What we know, and don’t know, about how Jews voted in New York

by | Apr 22, 2016 | Other News

NEW YORK (JTA)—For a people obsessed with numbers, the Jews have relatively scant concrete data about how, exactly, the Jews voted in the Tuesday, April 19 presidential primaries in New York.

But we do know enough to make some educated guesses.

Here’s what we know: Approximately 12 percent of all primary voters on Tuesday, April 19 were Jewish, according to exit polls. (Overall, Jews comprise about 10 percent of New Yorkers and 16 percent of New York’s registered voters.)

Most New York Jews are registered Democrats, both because of their political leanings (about 55 percent of New York Jews say they are Democrats or Democraticleaning) and because in this heavily liberal state with a closed primary system, the Democratic primary tends to be the only competitive race.

While the exit polls did not provide any breakdown of the Jewish vote, we can make some assumptions by looking at how the vote went in neighborhoods with large numbers of Jews.

In Borough Park, Brooklyn, one of the most Jewish precincts in the country, Hillary Clinton’s margin of victory, 61.3 percent to Bernie Sanders’ 38.7 percent, was slightly narrower than her citywide victory of 63.4-36.6 percent. Borough Park had 3,930 Democratic votes cast.

In the heavily Chabad-Lubavitch Brooklyn neighborhood of Crown Heights South, Clinton won 63.8 percent of the vote to Sanders’ 36.2 percent, out of 5,374 total Democratic voters. In the heavily Satmar neighborhood of Williamsburg, Brooklyn, Clinton beat Sanders 61-39 percent out of 1,077 Democratic votes.

Clinton did much better on Manhattan’s Upper East Side and Upper West Side, where plenty of Jews live and where she took about 80 percent and 71 percent of the vote, respectively.
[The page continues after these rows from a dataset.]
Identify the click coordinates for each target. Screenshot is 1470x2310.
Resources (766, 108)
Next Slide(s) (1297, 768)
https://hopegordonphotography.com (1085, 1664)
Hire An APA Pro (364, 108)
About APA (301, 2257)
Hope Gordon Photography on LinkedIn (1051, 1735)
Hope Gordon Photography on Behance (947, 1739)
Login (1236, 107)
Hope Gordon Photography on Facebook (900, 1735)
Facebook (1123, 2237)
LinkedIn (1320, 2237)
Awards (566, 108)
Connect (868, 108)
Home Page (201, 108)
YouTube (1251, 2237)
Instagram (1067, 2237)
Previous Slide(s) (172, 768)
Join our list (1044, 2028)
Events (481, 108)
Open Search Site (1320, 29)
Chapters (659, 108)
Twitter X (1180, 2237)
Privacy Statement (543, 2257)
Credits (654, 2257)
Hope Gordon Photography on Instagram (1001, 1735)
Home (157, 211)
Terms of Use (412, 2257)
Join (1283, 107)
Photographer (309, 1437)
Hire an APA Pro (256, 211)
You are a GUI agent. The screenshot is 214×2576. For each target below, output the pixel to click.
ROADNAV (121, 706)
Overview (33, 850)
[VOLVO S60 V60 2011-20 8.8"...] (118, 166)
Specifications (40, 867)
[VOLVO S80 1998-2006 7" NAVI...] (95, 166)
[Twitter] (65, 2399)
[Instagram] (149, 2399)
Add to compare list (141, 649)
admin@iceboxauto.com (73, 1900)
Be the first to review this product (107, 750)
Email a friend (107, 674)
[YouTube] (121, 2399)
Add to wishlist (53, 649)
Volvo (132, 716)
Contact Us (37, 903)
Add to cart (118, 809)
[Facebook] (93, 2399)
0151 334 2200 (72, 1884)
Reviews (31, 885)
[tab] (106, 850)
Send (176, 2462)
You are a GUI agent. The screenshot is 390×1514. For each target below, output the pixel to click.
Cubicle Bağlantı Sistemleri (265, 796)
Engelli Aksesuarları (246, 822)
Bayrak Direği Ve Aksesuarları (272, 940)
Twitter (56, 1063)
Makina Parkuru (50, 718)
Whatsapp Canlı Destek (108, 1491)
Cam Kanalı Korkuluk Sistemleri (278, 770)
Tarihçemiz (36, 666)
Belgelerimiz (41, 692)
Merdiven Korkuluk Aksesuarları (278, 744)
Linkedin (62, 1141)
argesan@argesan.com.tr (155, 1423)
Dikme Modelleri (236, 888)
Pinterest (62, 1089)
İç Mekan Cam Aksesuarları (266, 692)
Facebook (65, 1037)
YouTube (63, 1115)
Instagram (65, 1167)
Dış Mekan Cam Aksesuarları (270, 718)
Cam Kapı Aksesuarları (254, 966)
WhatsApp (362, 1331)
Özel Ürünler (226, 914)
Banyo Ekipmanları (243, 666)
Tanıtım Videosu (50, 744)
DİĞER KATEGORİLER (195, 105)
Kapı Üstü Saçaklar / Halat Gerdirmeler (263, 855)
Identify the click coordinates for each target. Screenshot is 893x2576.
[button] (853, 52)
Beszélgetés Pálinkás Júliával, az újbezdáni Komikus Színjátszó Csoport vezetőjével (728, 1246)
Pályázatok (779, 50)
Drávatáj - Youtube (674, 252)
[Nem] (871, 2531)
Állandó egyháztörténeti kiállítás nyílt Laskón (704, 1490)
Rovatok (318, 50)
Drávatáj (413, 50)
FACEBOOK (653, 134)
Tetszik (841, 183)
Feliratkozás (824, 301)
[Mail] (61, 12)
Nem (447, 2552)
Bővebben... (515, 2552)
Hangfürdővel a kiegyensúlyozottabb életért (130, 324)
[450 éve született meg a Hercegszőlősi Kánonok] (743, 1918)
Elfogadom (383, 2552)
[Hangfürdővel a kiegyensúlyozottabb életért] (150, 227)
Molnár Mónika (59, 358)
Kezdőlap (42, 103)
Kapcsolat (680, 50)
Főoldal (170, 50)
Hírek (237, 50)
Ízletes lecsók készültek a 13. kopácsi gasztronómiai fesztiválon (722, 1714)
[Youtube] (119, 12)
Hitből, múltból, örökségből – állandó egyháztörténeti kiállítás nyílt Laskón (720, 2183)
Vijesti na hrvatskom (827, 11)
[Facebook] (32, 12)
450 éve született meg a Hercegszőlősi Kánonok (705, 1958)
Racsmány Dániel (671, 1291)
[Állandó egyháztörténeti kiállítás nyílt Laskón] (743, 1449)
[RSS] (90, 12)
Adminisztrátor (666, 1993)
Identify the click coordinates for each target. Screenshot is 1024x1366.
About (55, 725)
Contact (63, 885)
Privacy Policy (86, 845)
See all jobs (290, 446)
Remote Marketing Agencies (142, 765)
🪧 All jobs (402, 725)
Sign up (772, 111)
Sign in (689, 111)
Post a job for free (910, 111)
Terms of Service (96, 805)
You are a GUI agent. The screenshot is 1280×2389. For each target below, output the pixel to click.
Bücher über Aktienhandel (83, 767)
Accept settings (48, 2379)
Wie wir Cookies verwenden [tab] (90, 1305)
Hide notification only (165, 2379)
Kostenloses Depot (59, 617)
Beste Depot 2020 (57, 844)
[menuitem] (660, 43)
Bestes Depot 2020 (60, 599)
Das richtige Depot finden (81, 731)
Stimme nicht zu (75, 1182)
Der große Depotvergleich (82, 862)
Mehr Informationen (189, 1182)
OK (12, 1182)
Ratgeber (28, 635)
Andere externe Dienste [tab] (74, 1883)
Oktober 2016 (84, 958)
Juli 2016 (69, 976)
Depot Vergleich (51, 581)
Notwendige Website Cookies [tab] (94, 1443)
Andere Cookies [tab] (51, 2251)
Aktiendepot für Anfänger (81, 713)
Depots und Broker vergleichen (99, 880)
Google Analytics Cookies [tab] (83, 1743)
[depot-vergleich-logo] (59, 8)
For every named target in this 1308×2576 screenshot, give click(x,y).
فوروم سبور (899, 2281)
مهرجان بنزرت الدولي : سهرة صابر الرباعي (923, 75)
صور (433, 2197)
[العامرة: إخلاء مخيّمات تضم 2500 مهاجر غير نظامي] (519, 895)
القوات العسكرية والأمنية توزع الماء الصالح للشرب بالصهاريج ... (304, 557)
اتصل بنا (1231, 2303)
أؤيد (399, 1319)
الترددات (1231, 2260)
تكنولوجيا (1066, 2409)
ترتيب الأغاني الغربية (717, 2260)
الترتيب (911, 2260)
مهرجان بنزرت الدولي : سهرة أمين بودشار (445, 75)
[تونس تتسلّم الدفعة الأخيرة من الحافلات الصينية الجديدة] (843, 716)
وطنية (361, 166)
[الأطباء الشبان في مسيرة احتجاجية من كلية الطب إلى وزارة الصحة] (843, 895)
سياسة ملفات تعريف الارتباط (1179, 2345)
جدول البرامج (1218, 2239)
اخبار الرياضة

But it’s hard to surmise anything about the Jewish vote in those neighborhoods because the Jews are mixed in with non-Jews.

On the Republican side, Ted Cruz seems to have swept the haredi Orthodox vote. In Borough Park, the Texas senator won with 56.6 percent compared to 37.7 percent for Donald Trump and 5.7 percent for Ohio Gov. John Kasich out of 1,642 total Republican votes cast. In Crown Heights South, Cruz finished with 45.2 percent, Trump with 40.7 percent and Kasich with 14.1 percent—but only out of a minuscule total of 177 votes. In Williamsburg, only 94 Republican votes were cast: 53.2 percent for Cruz, 38.3 percent for Trump and 8.5 percent (that’s 8 votes) for Kasich.

However, Orthodox support for Cruz was not sufficient to win him a delegate in the 10th Congressional District, which encompasses parts of Brooklyn and Manhattan’s West Side and is considered the most Jewish district in the country. Overall, Trump won that district with 44.8 percent of the vote to 34.5 percent for Kasich and 20.6 percent for Cruz—enough for Kasich to steal one of the district’s three delegates from Trump.

The Kasich campaign is also trumpeting his victory in the 12th Congressional District, which includes the Upper East Side and parts of Queens, as evidence that Kasich won the Jewish vote because that district is the second-most Jewish in the country. But while the 12th district has many Jews, the proportion of Jews to non-Jews there makes it impossible to drawn any conclusions about how the Jews voted.

Here’s the little we know for certain: Among Orthodox Jews, Clinton and Sanders did about as well as they did among New Yorkers generally, while Cruz was the clear favorite of Republicans.

But less than one-third of New York’s Jewish voters are Orthodox, so that doesn’t really tell us how the Jews voted generally. The only way to get that data is to do a real survey of a large number of Jewish voters in New York. So far, we haven’t had one in the 2016 campaign.

Now that the New York primary is history, we’re unlikely to see one. That’s because, with New York a safe bet to go Democratic in November, Tuesday, April 19’s vote is the only election that really matters in the ’16 presidential campaign.

The circus may go on in other states across the country, but in New York the party’s over. Thank God for that.